I cradled the receiver on my shoulder, thumbed down the button on the phone with one hand and fumbled through the phone book with the other, trying to locate the college’s number. I found it and dialed. I got Jack and filled him in on my library session.

“You aren’t thinking about trying to run down Washington’s sister Rita tonight, are you?” Jack asked.

“I was thinking about it, yeah.”

“I wouldn’t.”

“Why? I’m a big boy now.”

“Not that big. With Thanksgiving tomorrow, the bars’ll be extra busy tonight. You know how it is night before a holiday. It might get a little rough if you go sailing in a black bar with that shinin’ white kisser of yours.”

“Ah, hell with that, Jack. I got to do something, and soon. I hate this sitting on the thing like this. I want to move on it, and I got nowhere else to go with it, except the Quad Cities and Washington’s sister, Rita.”

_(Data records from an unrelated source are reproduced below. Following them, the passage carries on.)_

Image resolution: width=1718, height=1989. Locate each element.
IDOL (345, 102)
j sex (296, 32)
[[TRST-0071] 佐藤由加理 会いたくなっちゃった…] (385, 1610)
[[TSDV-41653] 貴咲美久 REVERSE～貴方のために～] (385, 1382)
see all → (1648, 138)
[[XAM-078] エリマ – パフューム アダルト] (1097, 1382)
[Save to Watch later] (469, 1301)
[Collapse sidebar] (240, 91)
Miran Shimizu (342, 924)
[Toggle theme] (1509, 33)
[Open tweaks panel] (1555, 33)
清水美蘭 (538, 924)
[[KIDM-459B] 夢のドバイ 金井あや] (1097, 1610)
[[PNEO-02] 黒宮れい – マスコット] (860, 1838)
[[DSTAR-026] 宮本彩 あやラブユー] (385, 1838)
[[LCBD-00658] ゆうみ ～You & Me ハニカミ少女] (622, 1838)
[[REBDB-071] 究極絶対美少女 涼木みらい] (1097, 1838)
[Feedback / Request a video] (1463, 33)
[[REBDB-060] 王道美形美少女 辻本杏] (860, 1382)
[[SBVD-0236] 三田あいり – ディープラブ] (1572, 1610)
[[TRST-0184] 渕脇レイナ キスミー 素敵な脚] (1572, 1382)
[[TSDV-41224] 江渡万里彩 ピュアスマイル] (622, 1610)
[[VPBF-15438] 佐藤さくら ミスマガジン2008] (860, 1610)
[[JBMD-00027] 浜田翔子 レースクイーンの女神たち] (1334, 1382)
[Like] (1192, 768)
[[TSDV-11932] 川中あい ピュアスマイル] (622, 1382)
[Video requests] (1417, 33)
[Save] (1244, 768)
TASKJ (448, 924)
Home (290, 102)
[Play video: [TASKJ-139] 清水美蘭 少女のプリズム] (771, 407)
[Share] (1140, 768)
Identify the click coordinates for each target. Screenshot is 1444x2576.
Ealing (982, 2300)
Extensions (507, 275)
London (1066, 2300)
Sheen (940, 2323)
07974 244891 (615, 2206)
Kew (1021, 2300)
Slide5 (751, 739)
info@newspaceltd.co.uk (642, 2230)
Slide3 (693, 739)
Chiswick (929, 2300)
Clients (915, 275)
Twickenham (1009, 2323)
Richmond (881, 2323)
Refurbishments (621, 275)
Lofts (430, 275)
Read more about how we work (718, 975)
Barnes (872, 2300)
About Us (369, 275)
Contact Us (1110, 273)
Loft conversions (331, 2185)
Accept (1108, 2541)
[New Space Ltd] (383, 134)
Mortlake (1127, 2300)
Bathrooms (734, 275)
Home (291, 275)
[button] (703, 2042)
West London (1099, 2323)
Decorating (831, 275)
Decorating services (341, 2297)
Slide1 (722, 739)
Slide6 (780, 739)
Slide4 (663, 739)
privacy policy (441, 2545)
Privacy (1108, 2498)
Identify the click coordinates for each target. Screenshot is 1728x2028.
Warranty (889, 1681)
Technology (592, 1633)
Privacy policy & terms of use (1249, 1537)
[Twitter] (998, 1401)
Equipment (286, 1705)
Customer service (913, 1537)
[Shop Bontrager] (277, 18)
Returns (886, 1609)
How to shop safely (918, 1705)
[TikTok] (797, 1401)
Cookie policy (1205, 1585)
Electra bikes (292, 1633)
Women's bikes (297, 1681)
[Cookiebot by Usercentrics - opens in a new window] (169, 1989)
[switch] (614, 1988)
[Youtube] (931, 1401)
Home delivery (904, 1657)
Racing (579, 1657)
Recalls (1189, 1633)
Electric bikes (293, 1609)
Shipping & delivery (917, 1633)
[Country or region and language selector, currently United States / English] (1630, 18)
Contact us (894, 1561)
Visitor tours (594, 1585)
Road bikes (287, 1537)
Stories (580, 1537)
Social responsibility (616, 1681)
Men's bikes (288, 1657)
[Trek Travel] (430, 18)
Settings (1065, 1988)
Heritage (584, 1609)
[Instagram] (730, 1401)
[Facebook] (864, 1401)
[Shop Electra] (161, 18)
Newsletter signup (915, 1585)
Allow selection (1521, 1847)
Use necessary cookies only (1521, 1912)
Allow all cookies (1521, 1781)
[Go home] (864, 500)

“Why don’t you just relax tonight-get your head together, son. Tell you what, I’ll do some checking tonight and see what I can find out about old Eyewash and his sister.”

“You don’t have to do that, Jack.”

“I insist.”

“But…”

“Look, it’s a terrific excuse for me to go bar crawlin’, son. I’m due.”

“Well, thanks. I’ll check back with you tomorrow morning.”

“Late morning. Gimme a break. Hey, what’d you turn up on Stefan Norman?”

“Who?”

“Stefan Norman. Did you try to contact him or anything?”

“I never even heard of him. Which Norman is he?

“He’s the nephew of the old man. Norman’s late brother’s boy.”

“How does he fit into the Norman empire, Jack?”

“Well, the Norman empire, if there is one, appears to operate on a hereditary basis, only the ruling class has just about died out. You probably found out this afternoon that Norman’s wife died of cancer back in the forties, and son Richard’s dead, of course… and Richard was Norman’s only child. Norman has no brothers or sisters living-only had the one brother, and his only child was Stefan. Who is heir to the Norman empire, such as it is.”

“What role does this Stefan play in Norman’s life, as of now?”

“He’s in charge of something called the Norman Fund, has been ever since Richard died. Of course, he was pretty much in charge before that, too, since Richard was only a figurehead ‘chairman’ for the Fund; he had his political career, and his law practice as well.”